Same side. Different coins

Some years ago, in a tower block not so far away, I had the privilege to take part in the first Top Gun event Institute of Information Security Professionals (IISP). Subsequent events which have built on this theme have delivered interesting anecdotal data.

At these highly entertaining and educational programmes, the IISP members form three groups: the hackers, the defenders, and the moderating control. The premise is simple: the defenders of the business act to protect their information assets from the hackers. The moderators keep the programme moving, steering the scenario accordingly to ensure challenging activities on both sides, fairness, and within the bounds of Heisenberg, Schrodinger, et al., to make the goings-on as realistic as possible. Now I'm not going to go into the scenario, how it works in detail, or some of the rises and pitfalls that either reward or dog both sides. I would hope that one day every serious security professional has the opportunity to take part in the exercise. So if you want to know how to break the ice as the game gets more difficult, or you might want to know whether the Kobayashi Maru scenario can be applied, all I can say to you is, 'spoilers'!
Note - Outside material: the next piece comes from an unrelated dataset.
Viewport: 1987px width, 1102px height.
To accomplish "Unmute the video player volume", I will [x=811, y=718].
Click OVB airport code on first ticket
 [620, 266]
The observed psychology of the players is thus: whilst the defenders settle into a security organisation that you could easily document to satisfy an ISO auditor, the hackers unsettle to a hierarchy free, commune of fizzing ideas. You might think, at first glance, this was inevitable. However just think about the people involved. These are budding, or experienced information security professionals who understand the need for governance and creativity to live in harmony. Some of them even wear ties!
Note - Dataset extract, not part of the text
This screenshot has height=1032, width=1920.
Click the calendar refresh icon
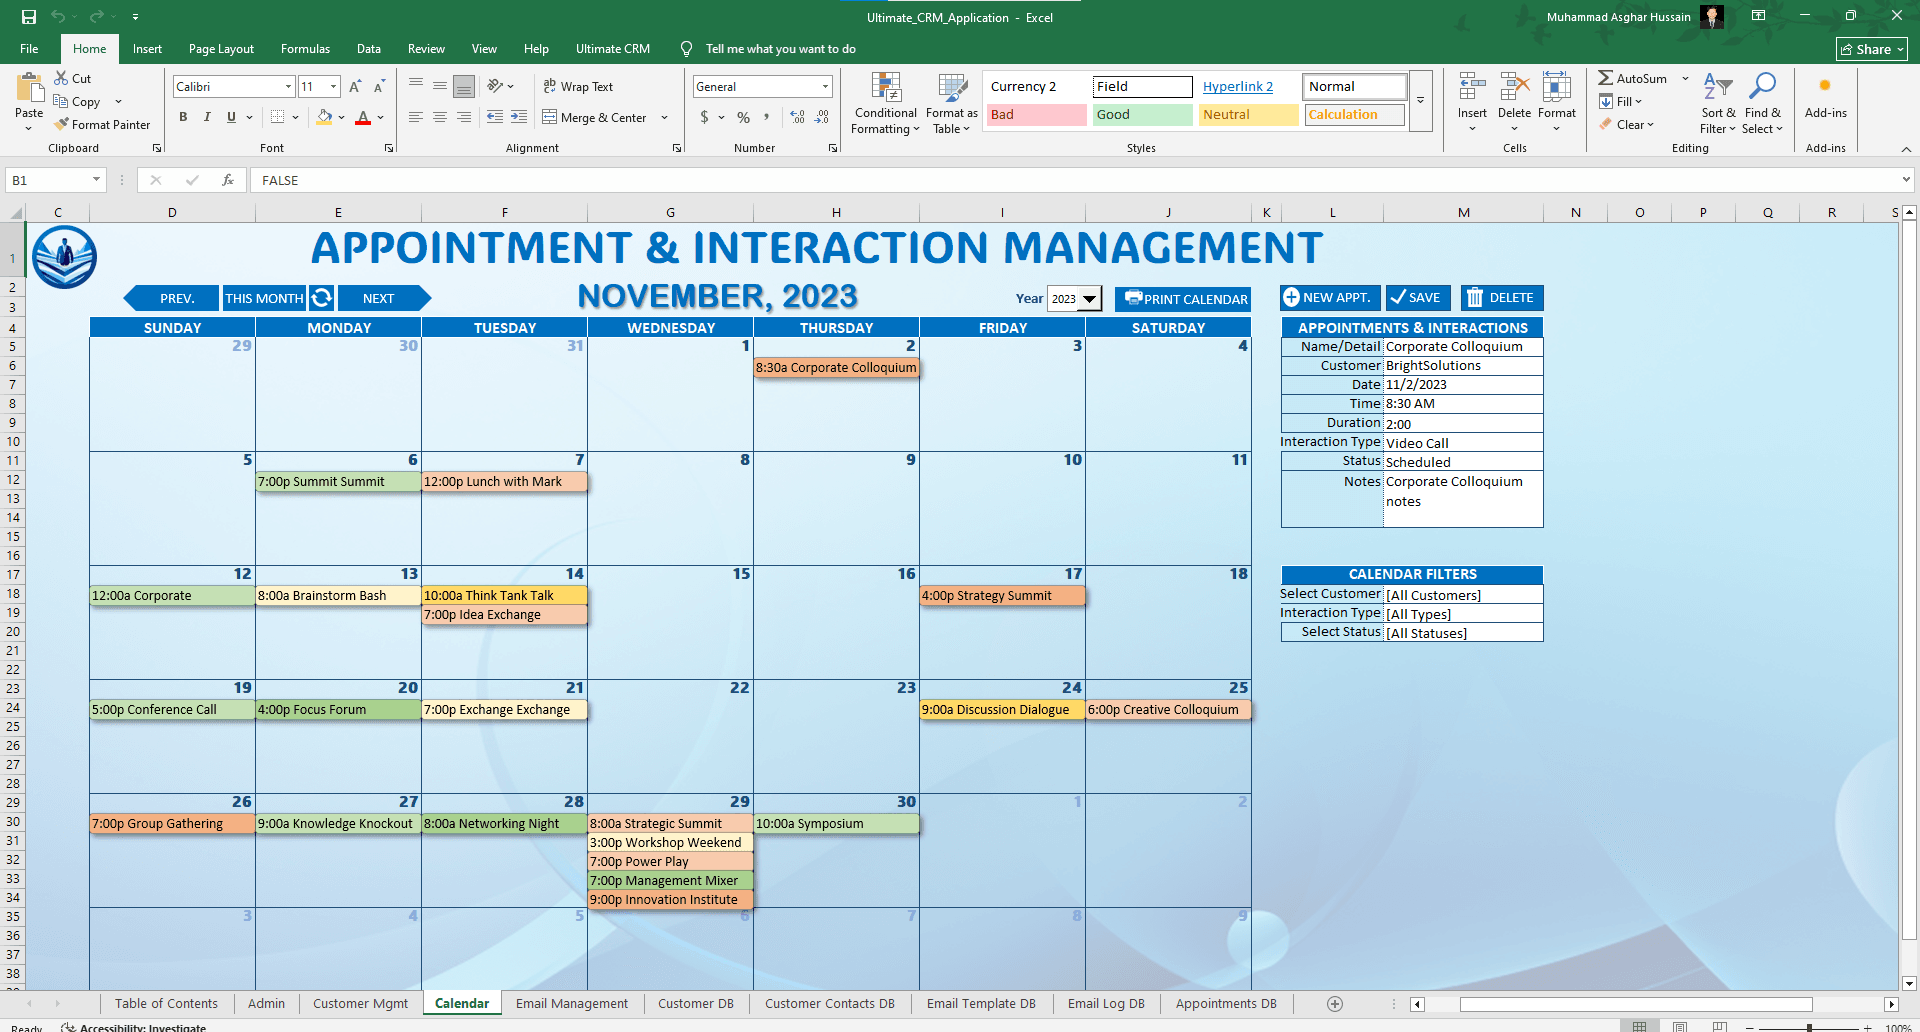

But what seems to happen is an immediate polarisation in the team styles and the award of epithets. But this is necessary. It should be possible to allow creativity within the boundaries of good practice. Good behaviour within the reporting structure... and little personal sandboxes of maverickness (made-up word). There's a need for individuality, cooperation, and singularity at the same time. Welcome the opportunity to collaborate. The more we create new standards the more the non-security professional will reject them or stare at them like Buridan's ass. And all these good intentions create interfaces and that's where the criminals saunter through whilst we argue whether we call it change control or configuration management. So let's keep our hierarchies and matrices flexible and let's focus more on less. Why do we have to wade through, ISSA 5173 and IASME, ISO/IEC 27001 et al and The Stand of Good Practice, ISO/IEC 27001 and BS 10012 (Specification for Data Protection), ISACA/ISC(2)/BCS et al. qualifications, TIGER/CREST/CHECK, moving ever further from ISO/BS this and that into fewer...
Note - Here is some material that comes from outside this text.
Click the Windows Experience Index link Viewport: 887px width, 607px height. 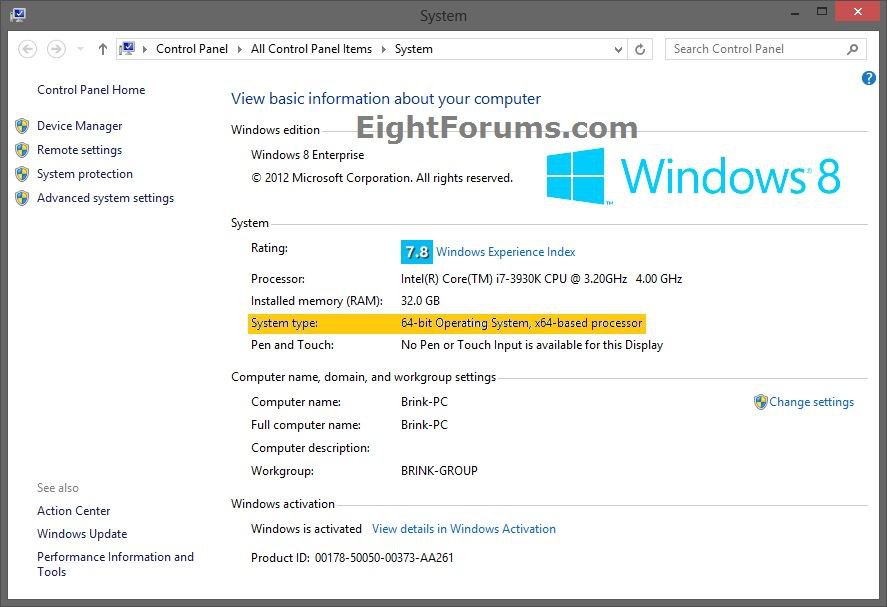click(x=505, y=252)
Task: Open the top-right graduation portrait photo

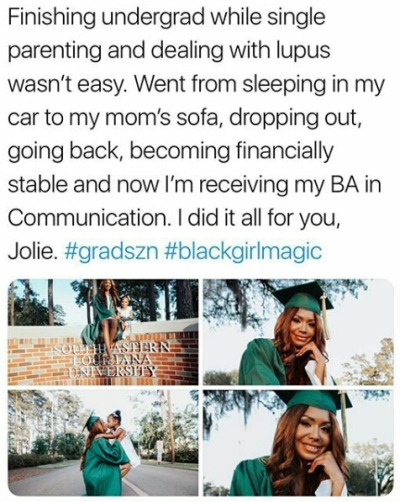Action: (298, 332)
One thing is for sure. The variation of skills and talents required to defend Information Systems from the criminals, or move beyond the Faraday cages and the firewalls, is legion. Each system's hack diminishes me for I am part of the systems. There is one grace. Knowing what you need to know and your own unknowns and knowing what other skills and support you need to draft in... rather than Frankensteinian (I am at it today!) creations which need chaining down to stop them wandering further and further away from the original objective (See the Risk Reckoner, 18 July 2012 - Don't it always seem to go...). The first and last defence is the person and that is well established in IISP model. All else is detail.